| Aim of the exercise |
The entries below contain pictures, which are to be left out; write out exactly, and only, the lines from the line with "Open the Panels icon in left rail" up to and including the line with "This screenshot has height=419, width=729.".

| Record excerpts |
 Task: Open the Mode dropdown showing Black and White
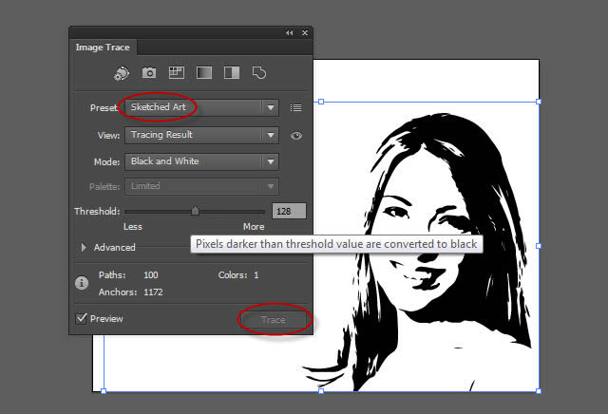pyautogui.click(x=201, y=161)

---

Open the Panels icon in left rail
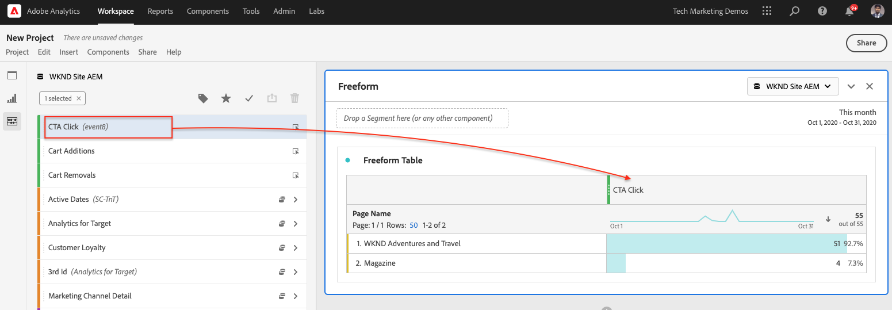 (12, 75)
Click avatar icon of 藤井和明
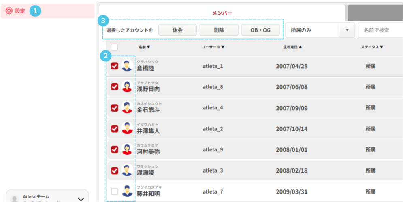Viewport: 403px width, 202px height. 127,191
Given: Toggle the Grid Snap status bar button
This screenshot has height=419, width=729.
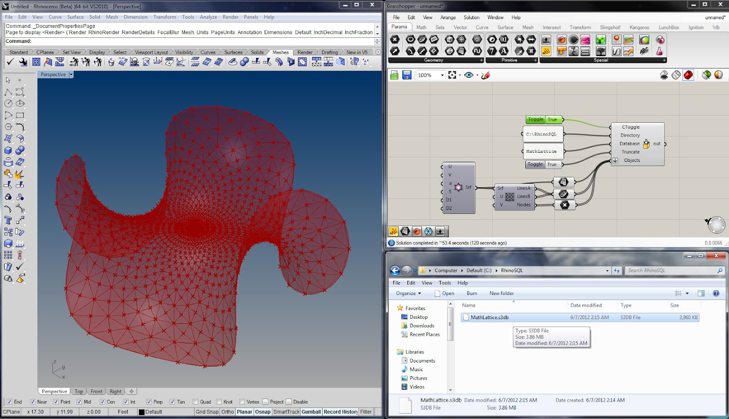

* * *

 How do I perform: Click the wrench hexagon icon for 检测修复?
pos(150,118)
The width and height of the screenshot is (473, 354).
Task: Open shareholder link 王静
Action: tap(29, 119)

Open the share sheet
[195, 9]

| Completed task |
Open the Panels icon in left rail
 (12, 75)
Click avatar icon of 藤井和明
Viewport: 403px width, 202px height. 127,191
Given: Toggle the Grid Snap status bar button
This screenshot has height=419, width=729.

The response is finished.